CNRL, Primrose (2009-2015)
CNRL's Cyclic Steam Stimulation operation in Primrose has been a scene of major caprock and casing failure incidents in the past few years. The first reported incident was a surface release of bitumen emulsion discovered in January 2009. The leaks observed near two surface fissures resulted in removal of over 1,000 cubic meters of bitumen emulsion as well as 12,000 tonnes of contaminated material from the site. Later that same year CNRL reported observed temperature anomaly in Grand Rapids formations as well as casing failures in other parts of its Primrose operation. The seepage event contaminated the Bonnyville Aquifer.

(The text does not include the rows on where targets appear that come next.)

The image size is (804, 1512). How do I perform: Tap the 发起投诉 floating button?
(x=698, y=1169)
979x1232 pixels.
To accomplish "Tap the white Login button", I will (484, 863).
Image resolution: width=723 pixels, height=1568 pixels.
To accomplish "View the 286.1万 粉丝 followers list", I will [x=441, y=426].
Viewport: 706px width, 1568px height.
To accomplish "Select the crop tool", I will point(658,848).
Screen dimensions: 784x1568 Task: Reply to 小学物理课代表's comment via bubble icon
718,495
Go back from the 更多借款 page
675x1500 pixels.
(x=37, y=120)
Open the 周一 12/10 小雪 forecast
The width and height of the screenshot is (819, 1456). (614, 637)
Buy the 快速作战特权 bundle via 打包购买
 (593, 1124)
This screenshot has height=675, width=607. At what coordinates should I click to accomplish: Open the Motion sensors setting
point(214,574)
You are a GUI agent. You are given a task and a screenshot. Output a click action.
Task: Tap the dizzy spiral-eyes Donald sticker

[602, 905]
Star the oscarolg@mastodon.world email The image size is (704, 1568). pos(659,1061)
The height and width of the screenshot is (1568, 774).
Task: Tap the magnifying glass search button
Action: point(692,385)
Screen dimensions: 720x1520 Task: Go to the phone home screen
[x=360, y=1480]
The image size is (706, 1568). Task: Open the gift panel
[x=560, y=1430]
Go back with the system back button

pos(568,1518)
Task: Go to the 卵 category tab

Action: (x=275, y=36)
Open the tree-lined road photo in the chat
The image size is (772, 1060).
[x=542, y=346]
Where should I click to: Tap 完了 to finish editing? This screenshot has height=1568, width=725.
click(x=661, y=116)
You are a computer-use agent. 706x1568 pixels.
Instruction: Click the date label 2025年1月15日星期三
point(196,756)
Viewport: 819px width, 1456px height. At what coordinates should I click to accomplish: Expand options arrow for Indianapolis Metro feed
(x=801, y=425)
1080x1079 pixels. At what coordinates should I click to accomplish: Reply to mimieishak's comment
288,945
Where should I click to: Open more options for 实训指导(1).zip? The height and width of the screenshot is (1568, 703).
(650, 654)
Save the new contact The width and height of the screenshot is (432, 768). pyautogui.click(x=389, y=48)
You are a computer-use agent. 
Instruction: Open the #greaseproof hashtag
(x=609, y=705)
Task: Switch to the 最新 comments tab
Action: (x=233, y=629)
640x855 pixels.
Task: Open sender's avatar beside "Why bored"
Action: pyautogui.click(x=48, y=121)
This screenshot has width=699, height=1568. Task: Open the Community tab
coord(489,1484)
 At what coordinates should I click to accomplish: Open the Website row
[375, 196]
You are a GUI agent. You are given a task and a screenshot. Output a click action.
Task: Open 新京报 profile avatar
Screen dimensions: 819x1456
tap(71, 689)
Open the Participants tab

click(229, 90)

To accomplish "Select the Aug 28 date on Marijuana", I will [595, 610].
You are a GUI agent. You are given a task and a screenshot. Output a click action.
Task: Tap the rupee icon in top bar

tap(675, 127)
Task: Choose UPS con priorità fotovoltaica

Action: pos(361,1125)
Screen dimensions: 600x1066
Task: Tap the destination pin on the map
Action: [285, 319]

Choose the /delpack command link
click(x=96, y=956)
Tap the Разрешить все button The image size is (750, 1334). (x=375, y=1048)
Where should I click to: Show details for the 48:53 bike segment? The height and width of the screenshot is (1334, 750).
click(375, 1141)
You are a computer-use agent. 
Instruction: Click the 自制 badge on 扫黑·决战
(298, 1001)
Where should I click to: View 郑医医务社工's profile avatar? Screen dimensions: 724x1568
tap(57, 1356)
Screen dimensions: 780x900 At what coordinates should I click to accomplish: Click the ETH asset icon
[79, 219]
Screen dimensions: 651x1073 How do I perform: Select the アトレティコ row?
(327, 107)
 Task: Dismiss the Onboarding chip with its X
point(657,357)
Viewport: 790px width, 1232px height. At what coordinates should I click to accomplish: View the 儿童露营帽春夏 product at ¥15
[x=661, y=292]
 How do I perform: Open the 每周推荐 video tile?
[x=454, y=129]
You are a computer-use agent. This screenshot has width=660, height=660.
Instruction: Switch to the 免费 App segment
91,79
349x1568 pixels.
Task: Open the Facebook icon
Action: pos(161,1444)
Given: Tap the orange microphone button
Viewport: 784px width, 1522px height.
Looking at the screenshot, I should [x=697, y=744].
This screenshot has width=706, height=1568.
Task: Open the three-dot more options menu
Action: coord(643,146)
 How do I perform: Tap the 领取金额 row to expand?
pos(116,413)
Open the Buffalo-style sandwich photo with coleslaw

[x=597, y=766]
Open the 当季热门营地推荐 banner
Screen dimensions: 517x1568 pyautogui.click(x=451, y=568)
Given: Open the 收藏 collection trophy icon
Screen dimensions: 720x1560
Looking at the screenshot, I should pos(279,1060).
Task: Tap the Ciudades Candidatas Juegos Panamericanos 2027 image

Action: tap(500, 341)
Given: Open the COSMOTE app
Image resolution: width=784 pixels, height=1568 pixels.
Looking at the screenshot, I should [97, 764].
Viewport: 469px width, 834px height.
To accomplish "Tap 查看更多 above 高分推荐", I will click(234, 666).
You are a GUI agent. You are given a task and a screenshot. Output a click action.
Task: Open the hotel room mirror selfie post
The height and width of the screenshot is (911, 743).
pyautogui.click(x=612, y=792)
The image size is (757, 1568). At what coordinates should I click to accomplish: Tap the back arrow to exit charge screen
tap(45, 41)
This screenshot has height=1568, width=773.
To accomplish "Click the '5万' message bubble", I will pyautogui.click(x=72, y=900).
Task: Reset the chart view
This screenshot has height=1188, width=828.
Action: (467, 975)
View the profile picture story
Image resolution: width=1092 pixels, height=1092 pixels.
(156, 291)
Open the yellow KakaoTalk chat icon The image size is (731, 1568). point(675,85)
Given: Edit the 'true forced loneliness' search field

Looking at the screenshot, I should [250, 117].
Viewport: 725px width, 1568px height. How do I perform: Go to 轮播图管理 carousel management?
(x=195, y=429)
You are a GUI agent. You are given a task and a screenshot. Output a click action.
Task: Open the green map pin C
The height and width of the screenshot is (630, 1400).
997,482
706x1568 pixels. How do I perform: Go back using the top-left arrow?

The leak through the fissures continued but an investigation completed by CNRL in 2010 did not find the definitive cause of the incident. Later that year CNRL received approval for dynamic steam injection as well as expansion of their HP CSS operation to a new area in East Primrose. Early 2013, CNRL reported the discovery of four new oil spills that were spread all across their operation from East to South Primrose, resulting in more than 1.2 million liters of bitumen release to surface, and affecting a massive area of boreal forest. One of the leaks that was located below a water body, resulted in unprecedented action of draining a small lake for cleanup. Based on annual presentations to AER, CNRL also reports numerous casing failures every year including one in January 2014 that released 27,000 liters of bitumen into overburden.